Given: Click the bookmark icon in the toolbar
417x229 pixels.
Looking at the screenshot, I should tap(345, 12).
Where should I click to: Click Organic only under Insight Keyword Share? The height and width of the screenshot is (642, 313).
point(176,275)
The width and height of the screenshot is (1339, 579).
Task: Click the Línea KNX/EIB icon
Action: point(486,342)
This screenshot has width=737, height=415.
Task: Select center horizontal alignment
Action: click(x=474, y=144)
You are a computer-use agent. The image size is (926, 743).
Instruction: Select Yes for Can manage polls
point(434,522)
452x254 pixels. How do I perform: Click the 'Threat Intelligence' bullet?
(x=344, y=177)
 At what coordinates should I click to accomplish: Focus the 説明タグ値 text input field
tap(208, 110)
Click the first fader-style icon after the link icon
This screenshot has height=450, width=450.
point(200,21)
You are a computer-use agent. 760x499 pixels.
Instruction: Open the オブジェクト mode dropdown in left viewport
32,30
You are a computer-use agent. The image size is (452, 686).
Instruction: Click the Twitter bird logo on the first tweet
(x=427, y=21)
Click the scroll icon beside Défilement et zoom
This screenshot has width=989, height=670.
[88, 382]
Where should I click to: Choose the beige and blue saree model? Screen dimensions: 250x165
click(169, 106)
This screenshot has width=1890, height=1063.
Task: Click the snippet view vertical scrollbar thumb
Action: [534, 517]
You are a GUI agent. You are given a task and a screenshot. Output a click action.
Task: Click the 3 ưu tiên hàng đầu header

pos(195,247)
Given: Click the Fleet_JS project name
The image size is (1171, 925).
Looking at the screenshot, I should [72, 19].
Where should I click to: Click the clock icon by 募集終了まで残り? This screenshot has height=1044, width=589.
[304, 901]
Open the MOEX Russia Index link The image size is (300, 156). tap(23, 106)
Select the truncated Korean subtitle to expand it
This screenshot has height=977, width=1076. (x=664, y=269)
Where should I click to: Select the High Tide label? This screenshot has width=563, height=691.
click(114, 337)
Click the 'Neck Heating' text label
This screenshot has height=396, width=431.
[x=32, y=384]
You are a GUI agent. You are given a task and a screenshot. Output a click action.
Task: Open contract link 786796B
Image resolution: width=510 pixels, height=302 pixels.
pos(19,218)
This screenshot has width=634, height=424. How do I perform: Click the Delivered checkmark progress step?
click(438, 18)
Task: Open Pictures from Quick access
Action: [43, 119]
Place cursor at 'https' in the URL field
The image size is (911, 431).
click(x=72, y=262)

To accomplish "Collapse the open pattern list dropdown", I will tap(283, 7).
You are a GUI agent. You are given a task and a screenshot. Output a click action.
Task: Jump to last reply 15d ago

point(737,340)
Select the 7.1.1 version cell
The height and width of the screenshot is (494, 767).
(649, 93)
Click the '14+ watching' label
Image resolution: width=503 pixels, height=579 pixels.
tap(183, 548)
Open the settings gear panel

» Given problem:
Rewrite all of the entries above, replacing "GUI agent" with "desktop assistant" wherever it occurs and leaving everything else unchanged.

» Solved problem:
Given: Click the bookmark icon in the toolbar
417x229 pixels.
Looking at the screenshot, I should tap(345, 12).
Where should I click to: Click Organic only under Insight Keyword Share? The height and width of the screenshot is (642, 313).
point(176,275)
The width and height of the screenshot is (1339, 579).
Task: Click the Línea KNX/EIB icon
Action: point(486,342)
This screenshot has width=737, height=415.
Task: Select center horizontal alignment
Action: click(x=474, y=144)
You are a computer-use agent. The image size is (926, 743).
Instruction: Select Yes for Can manage polls
point(434,522)
452x254 pixels. How do I perform: Click the 'Threat Intelligence' bullet?
(x=344, y=177)
 At what coordinates should I click to accomplish: Focus the 説明タグ値 text input field
tap(208, 110)
Click the first fader-style icon after the link icon
This screenshot has height=450, width=450.
point(200,21)
You are a computer-use agent. 760x499 pixels.
Instruction: Open the オブジェクト mode dropdown in left viewport
32,30
You are a computer-use agent. The image size is (452, 686).
Instruction: Click the Twitter bird logo on the first tweet
(x=427, y=21)
Click the scroll icon beside Défilement et zoom
This screenshot has width=989, height=670.
[88, 382]
Where should I click to: Choose the beige and blue saree model? Screen dimensions: 250x165
click(169, 106)
This screenshot has width=1890, height=1063.
Task: Click the snippet view vertical scrollbar thumb
Action: [534, 517]
You are a desktop assistant. You are given a task and a screenshot. Output a click action.
Task: Click the 3 ưu tiên hàng đầu header

pos(195,247)
Given: Click the Fleet_JS project name
The image size is (1171, 925).
Looking at the screenshot, I should [72, 19].
Where should I click to: Click the clock icon by 募集終了まで残り? This screenshot has height=1044, width=589.
[304, 901]
Open the MOEX Russia Index link The image size is (300, 156). tap(23, 106)
Select the truncated Korean subtitle to expand it
This screenshot has height=977, width=1076. (x=664, y=269)
Where should I click to: Select the High Tide label? This screenshot has width=563, height=691.
click(114, 337)
Click the 'Neck Heating' text label
This screenshot has height=396, width=431.
[x=32, y=384]
You are a desktop assistant. You are given a task and a screenshot. Output a click action.
Task: Open contract link 786796B
Image resolution: width=510 pixels, height=302 pixels.
pos(19,218)
This screenshot has width=634, height=424. How do I perform: Click the Delivered checkmark progress step?
click(438, 18)
Task: Open Pictures from Quick access
Action: [43, 119]
Place cursor at 'https' in the URL field
The image size is (911, 431).
click(x=72, y=262)

To accomplish "Collapse the open pattern list dropdown", I will tap(283, 7).
You are a desktop assistant. You are given a task and a screenshot. Output a click action.
Task: Jump to last reply 15d ago

point(737,340)
Select the 7.1.1 version cell
The height and width of the screenshot is (494, 767).
(649, 93)
Click the '14+ watching' label
Image resolution: width=503 pixels, height=579 pixels.
tap(183, 548)
Open the settings gear panel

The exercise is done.